Мне понадобились годы, чтобы понять, как переплетались в его характере глубокая серьезность и стойкость и свойственное французам шутливое лукавство.

Дядя говорил, что “воздушные змеи должны, как и все, учиться летать”, и с семи лет я провожал его после школы на “испытания”, как он это называл, то на луг, раскинувшийся перед Ла-Мотт, то немного дальше, на берега Риголи, с “ньямом”, от которого еще приятно пахло свежим клеем.

– Надо крепко держать змеев, – объяснял он мне, – потому что они тянут вверх и иногда вырываются, поднимаются слишком высоко в погоне за синевой, и тогда их больше не увидишь, разве только люди принесут обломки.

– А если я буду держать слишком крепко, я не улечу вместе с ними?

Он улыбался, и его густые усы казались еще добрее.

– Может и так случиться, – говорил он. – Но ты не давайся.

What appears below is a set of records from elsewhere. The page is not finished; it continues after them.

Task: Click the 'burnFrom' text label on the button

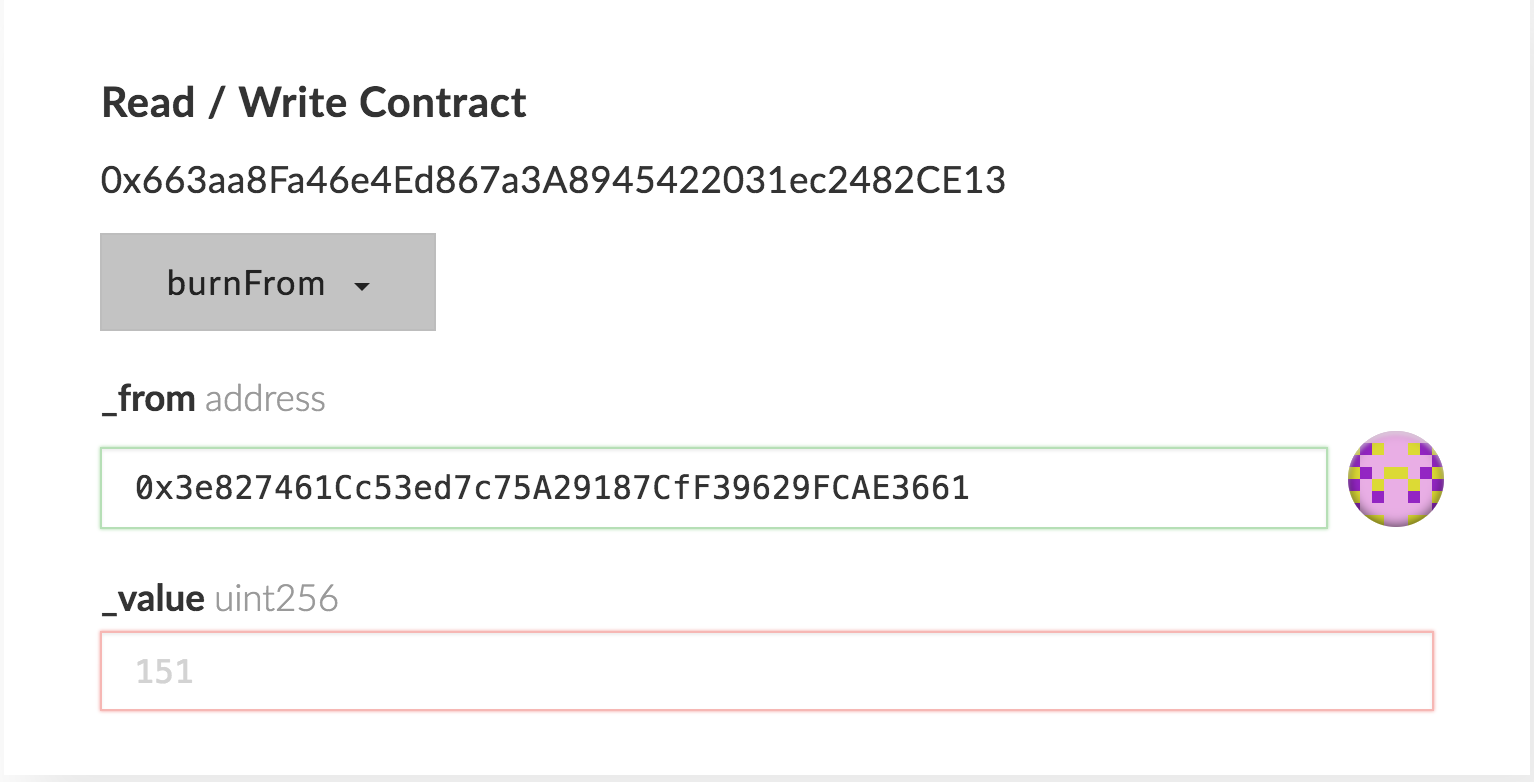Action: coord(245,284)
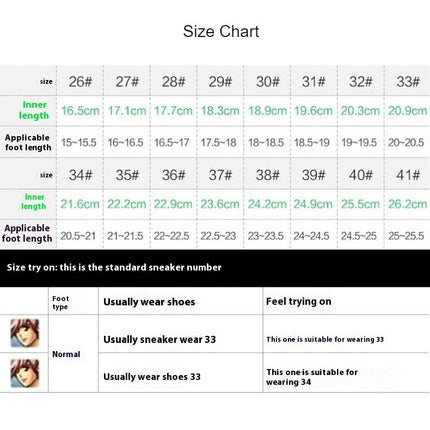Select the 37# size cell

pyautogui.click(x=220, y=175)
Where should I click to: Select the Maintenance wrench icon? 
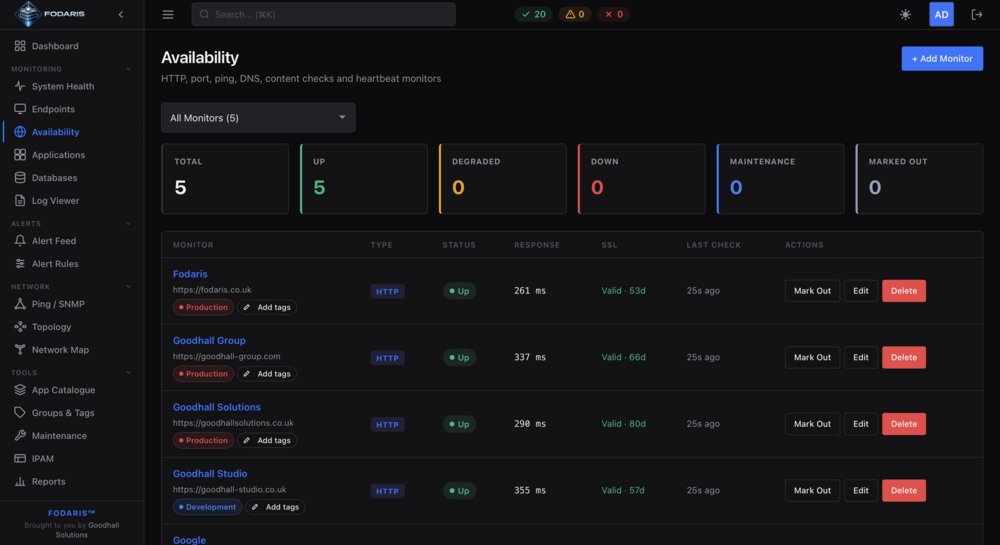coord(20,435)
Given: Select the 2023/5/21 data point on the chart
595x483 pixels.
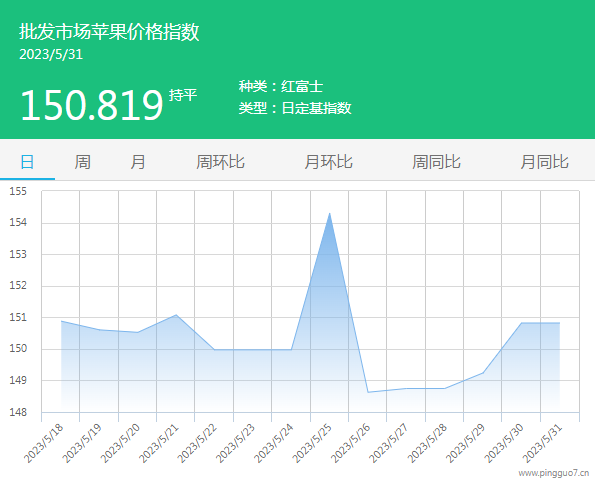Looking at the screenshot, I should click(x=176, y=315).
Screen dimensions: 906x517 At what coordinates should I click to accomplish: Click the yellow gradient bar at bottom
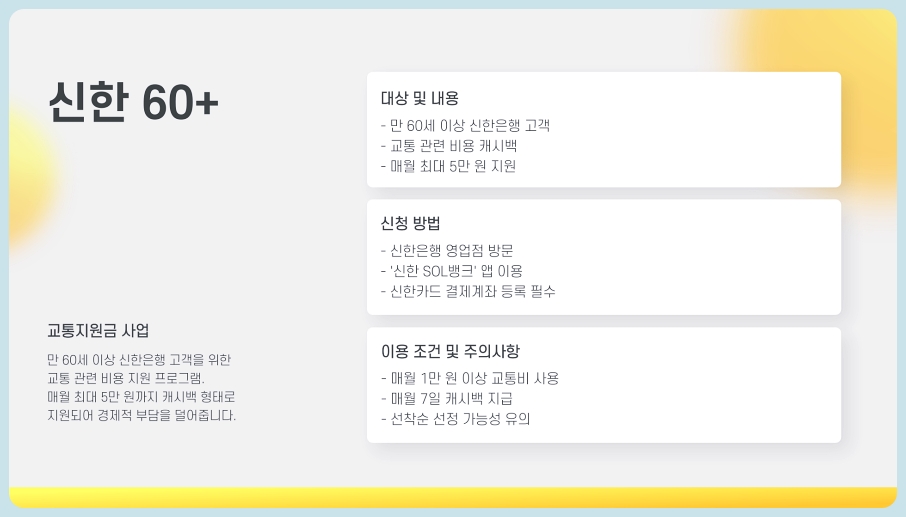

Дядя придумывал своим змеям ласковые имена: “Страшилка”, “Резвунчик”, “Хромуша”, “Пузырь”, “Парень”, “Трепетунчик”, “Красавчик”, “Косолапый”, “Плескунчик”, “Милок”, и я никогда не знал, почему он называл их так, а не иначе, почему змей, похожий на веселую лягушку, которая, как бы на прощание, машет на ветру лапкой, назывался “Косолапый”, а улыбающаяся рыбка с трепещущими серебристыми чешуйками и розовыми плавниками звалась “Плескунчик” или почему он над лугом у Ла-Мотт запускает “Пампушку” чаще, чем “Марсианина”, который мне очень нравился из‐за круглых глаз и крыльев в виде ушей, трепетавших, когда он взлетал; этим движениям я успешно подражал – лучше, чем все мои одноклассники. Когда дядя запускал “ньяма”, чья форма была мне непонятна, он объяснял:

– Надо стараться делать змеев, которые отличаются от всего, что мы уже видели. Это должно быть что‐то совсем новое. И их нужно еще крепче держать за веревку, потому что, если упустишь, они улетают в небо и при падении могут сильно покалечиться.

Но иногда мне казалось, что это вовсе не Амбруаз Флёри держит за веревочку воздушного змея, а наоборот.

Моим любимцем долго был славный “Пузырь”, чей живот удивительно раздувался от воздуха, когда он набирал высоту; при самом слабом ветерке он делал пируэты, смешно похлопывая себя лапками по брюшку, когда дядя натягивал или отпускал нити.

Я укладывал “Пузыря” с собой спать, потому что на земле воздушному змею очень нужна дружба: внизу он теряет форму, сникает и легко может впасть в отчаяние. Ему нужны высота, воздух и много неба, чтобы развернуться во всей красе.

Днем мой опекун обходил округу, выполняя свои обязанности – разносил местным жителям почту, которую забирал утром на почтамте. Но когда я возвращался из школы, пройдя пять километров, он почти всегда стоял в форме почтальона на лугу у Ла-Мотт (во второй половине дня у нас поднимается ветер), устремив глаза вверх на одного из своих дружков, трепещущих над землей.

Однажды мы потеряли нашего великолепного “Морехода” с двенадцатью парусами, которые ветер надул разом, вырвав его у меня из рук, и я захныкал; дядя, следя взглядом за своим детищем, исчезающим в небе, сказал:

– Не плачь. Для того он и создан. Ему хорошо там, наверху.

Назавтра местный фермер привез нам в телеге с сеном кучу деревяшек и бумаги – все, что осталось от “Морехода”.

Мне было десять лет, когда выпускаемая в Онфлере газета посвятила статью в юмористическом духе “нашему земляку Амбруазу Флёри, сельскому почтальону из Клери, симпатичному оригиналу, чьи воздушные змеи составят когда‐нибудь славу этих мест, как кружева прославили Валансьен, фарфор – Лимож и глупость – Камбре”. Дядя вырезал статью, застеклил и повесил на гвоздь на стене мастерской.